So what are you going to do once the pageant is over and you can relax?
Oh my god, I want to go to Dominos or Pizza Hut and I’m gonna get me a large pepperoni pizza, and I’m not going to share with anyone. I miss pizza so much! That’s one of the things that I had to give up that, whenever I see it, it like hurts my heart. [Laughs]

Your family is still in Baltimore. Are they supportive of your pageantry?
The funny thing is my family wasn’t the most supportive when it came to pageantry. I first started competing when I had just turned 21. I did Miss Maryland USA in 2011 and it was new to them. They just saw the girls on TV but they never really knew anyone from Baltimore City who would do it and do well. So, you know, they weren’t the most supportive. I had to do everything on my own. I didn’t really do that well that year. I only got best interview. I didn’t place at all. So then, considering I went to school out in Arlington and lived in D.C., I competed for Miss District of Columbia USA this past December and I actually got second runner up. So that kind of turned them around a little bit. They said, ‘Oh! She’s actually doing pretty well. Maybe this is her calling. Maybe this is something for her.’ It got a little bit better, as far as support level. And then when I got out of college and came back home with my mom, that’s when I did Miss Maryland United States in February and I won. So now that I won, they’re like, ‘Oh yeah, this is awesome! She’s competing in a national beauty pageant’ My mom, she tells everyone immediately. So it’s really cool. They pretty much brag about it now, but it took me to do some convincing to them to really get them on the bandwagon and to show them it is something that I definitely can be successful in, and it’s very attainable. That’s pretty much what got them to start supporting me.

Were they just skeptical about the whole world of it?
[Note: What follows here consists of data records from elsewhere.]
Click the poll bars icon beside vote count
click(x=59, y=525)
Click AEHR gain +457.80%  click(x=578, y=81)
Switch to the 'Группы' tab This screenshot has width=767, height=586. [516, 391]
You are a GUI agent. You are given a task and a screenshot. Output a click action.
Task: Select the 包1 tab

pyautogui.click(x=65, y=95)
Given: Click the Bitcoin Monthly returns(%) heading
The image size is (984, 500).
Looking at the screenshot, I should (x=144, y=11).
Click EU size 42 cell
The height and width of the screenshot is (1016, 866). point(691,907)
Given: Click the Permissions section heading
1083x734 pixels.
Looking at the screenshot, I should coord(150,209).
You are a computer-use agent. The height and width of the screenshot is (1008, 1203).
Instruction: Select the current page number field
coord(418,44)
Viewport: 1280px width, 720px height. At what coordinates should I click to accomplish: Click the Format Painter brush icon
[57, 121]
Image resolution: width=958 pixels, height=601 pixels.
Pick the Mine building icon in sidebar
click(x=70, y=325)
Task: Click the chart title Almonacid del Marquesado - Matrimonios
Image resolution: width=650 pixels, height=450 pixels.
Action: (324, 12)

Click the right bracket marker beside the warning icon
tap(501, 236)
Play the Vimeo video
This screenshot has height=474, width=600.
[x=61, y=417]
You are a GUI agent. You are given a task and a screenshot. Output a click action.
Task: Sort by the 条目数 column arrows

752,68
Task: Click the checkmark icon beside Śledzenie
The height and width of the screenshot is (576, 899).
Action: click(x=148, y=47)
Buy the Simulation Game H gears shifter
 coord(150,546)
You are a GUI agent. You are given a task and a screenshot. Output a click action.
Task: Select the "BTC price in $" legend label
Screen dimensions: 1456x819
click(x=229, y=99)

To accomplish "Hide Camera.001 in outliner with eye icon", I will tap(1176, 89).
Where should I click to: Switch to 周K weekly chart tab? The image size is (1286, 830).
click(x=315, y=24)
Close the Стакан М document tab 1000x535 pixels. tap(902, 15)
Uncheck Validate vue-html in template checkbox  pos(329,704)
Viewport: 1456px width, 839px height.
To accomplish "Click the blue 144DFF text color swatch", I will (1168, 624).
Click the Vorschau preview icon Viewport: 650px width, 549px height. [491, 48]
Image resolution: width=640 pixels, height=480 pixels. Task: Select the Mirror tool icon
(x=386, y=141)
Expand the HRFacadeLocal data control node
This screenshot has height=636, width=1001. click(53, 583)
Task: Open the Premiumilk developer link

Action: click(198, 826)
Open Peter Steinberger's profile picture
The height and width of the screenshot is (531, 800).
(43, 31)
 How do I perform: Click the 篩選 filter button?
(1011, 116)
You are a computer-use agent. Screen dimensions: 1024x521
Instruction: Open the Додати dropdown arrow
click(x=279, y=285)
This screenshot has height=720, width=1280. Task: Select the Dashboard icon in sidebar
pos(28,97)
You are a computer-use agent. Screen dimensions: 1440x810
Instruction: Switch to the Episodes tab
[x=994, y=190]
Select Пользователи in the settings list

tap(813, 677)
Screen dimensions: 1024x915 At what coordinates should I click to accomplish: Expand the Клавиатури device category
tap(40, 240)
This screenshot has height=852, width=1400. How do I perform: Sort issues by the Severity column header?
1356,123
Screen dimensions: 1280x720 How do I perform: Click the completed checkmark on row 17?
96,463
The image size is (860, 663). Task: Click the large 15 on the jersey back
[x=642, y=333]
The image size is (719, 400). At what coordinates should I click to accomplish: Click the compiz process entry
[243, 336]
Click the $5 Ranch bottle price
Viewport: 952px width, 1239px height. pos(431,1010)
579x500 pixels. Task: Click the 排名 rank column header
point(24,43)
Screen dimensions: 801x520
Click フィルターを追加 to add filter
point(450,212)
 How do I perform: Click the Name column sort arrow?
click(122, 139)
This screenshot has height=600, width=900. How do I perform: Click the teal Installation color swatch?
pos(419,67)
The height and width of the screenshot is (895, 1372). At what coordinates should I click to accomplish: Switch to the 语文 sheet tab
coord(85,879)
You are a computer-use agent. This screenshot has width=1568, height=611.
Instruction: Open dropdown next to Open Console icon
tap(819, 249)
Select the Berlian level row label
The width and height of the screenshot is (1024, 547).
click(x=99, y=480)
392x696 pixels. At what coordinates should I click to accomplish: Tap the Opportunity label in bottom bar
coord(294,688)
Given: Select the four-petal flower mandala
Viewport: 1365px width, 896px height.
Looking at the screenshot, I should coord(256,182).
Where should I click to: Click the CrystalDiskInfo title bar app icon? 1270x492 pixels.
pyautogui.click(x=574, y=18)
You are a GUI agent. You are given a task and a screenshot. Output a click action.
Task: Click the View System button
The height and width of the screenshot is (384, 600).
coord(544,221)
Well, my mom and my aunt, they thought it was a waste of money. My aunt is always the one saying, ‘You shouldn’t just be judged on your outer beauty.’ And I had to keep telling her you’re not just judging on outer beauty. I mean, yeah, it’s a beauty pageant but honestly, your job starts the day after your crowned. We are out in the community do things. We’re not just taking pictures and waving all the time. You’re actually serving your community, which she didn’t really understand. Now that my aunt sees that, she’s super like, ‘I’m so proud of you, you’re doing the right thing.’